Concurrently to the solo exhibition that Kunsthalle Bern is organizing on the major Swiss artist Jean-Frédéric Schnyder (February 25 – May 15, 2022), Kunstmuseum Bern is presenting a display from its own collection that has been arranged by the artist himself.

Jean-Frédéric Schnyder, who was born in Basel in 1945 and grew up in Bern, arrived on the 1960s art scene as an autodidact, subsequently being shown, at the age of 24, in Harald Szeemann’s epochal exhibition When Attitudes Become Form. As a trained photographer, Schnyder’s approach to art has always been a conceptual one. The present exhibition at Kunstmuseum Bern is predominantly a presentation of the artist’s early works, documenting the development of his concept of art and his differing approaches. These include producing objects in materials alien to conventional art (plastic, tin, chewing gum, incense sticks), employing handicraft techniques (Lego, pin pictures), and presenting his works in the form of folk art or as visual jokes. Such an exploration of the limits of kitsch is not, however, intended to be ironic. Schnyder is, instead, seeking the “normal,” a catalyst for authentic feelings that could also be perceived as “beautiful” in a wider sense.

After starting out in sculpture, represented in our collection by tin figures, a handicraft skeleton, and pin pictures, Schnyder turned to painting in the early 1970s. Together with his wife Margret Rufener, he began the series of works How to Paint (1973) (> Wall C) based on Walter T. Foster’s do-it-yourself painting course of the same name. Schnyder and Rufener conscientiously rendered scantily clad women, sad clown faces, and sultry sunsets, working their way through the course. Schnyder’s career as a “serious” painter did not start until 1982, when he bought a racing bicycle and an easel and began to explore the surroundings of Bern. Employing a daily routine, he painted 126 Berner Veduten (> Wall A and B) at a scale that he could transport on his bicycle. In contrast to Bern’s 18th century Kleinmeister (masters of small-scale landscapes), to whom he loosely refers in terms of both his work’s motifs and scale, the artist not only focused on picturesque views, but also portrayed shopping centers, office buildings, and street underpasses. He likewise sought the beautiful in the average, banal, and quotidian.
In the 1980s and 1990s when, for many, painting had “died,” Schnyder pursued further permutations of painting’s possibilities by simultaneously employing naturalistic, expressive, and non-representational painting styles. Here, too, the artist had no hesitation in depicting sentimental or banal motifs such as a floral still life of tulips or a plastic fabric-softener bottle. In doing so, he seized the liberty of always choosing the pictorial language he felt most appropriate to the motif. This could entail styles that were factual and realistic, Pop Art-like, geometrically abstract, or expressively gestural. The artist would seem to have deemed everything

as being worthy of becoming a painting. Consequently, the exhibition which he has staged as an expansive installation at Kunstmuseum Bern evokes a cabinet of curiosities involving various groups of works and creative periods, reflecting his view of art as something non-elitist. The removing of all partition walls at the artist’s request enables Schnyder’s oeuvre to be presented as a carefully choreographed compendium of 85 works, centering around five free-standing objects, which are accompanied on the walls by his various series of paintings.

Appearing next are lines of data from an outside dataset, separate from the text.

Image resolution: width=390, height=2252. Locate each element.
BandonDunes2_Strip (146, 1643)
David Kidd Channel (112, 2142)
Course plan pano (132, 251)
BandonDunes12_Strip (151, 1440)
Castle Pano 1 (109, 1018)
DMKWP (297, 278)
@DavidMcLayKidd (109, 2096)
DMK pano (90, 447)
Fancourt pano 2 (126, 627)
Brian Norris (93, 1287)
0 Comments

The eight-part group of works Dritchi (1985/86) (> Wall D) makes it evident that beyond the banal and everyday Schnyder is also engaged in the depiction of the sublime and spiritual. Dritchi, the Tibetan temple dog owned by the Schnyder family, poses, jumps over the Rhine Falls, sits in the cinema, keeps watch over his sleeping master, or trots between snow-covered trees towards the rising sun. The culmination of the large- scale paintings is the allegory of the dog as painter, standing frontally in a work coat with a human torso and a halo. Schnyder is here referring to the art-historical tradition of portraying the artist as a “singe peintre” (the artist as God’s ape, aping nature), while simultaneously symbolizing the artist as a being who has access to a divine energy through his creativity.

The exhibition concludes with Kleine Bilder (“Small Images” > Wall D), produced between 2015 and 2019, comprising two groups out of a total of 26 series representing each letter of the alphabet, and each entailing 6 small-scale paintings. All the Kleine Bilder were painted employing a grid, giving the impression of digitally pixelated subject matter rendered at low resolution. In their simplicity they are reminiscent of pictograms, arousing expectations of a schematically represented object or instruction. What is being represented is not always clearly discernable but, due to the enlargement, may look at first glance like decoratively abstract ornamentation. Schnyder has once again chosen a means of representation that would seem better ascribed to the realm of handicrafts or “painting by numbers.” Such a strategy permits him to create a link to his early pin pictures and “painting course” attempts, once again proving his endless ability to detect the idiosyncratic appeal of the most mundane and simple sources and to employ them in a reflection on art.

Schnyder has participated in such major international exhibitions as the Biennale di Venezia 1993 and 2013, Biennale de Paris 1985 and 1971, as well as Documenta 5, 1972, and Documenta 7, 1982. Solo exhibitions at important museums include ones at Kunsthaus Zürich, 2014; Kunstmuseum Bern, 2013; Ca’Corner della Regina Venice, 2013; Le Consortium, Dijon, 2012; and Swiss Institute, New York, 2011. He has also participated in numerous group exhibitions in both Switzerland and abroad. He lives and works in Zug.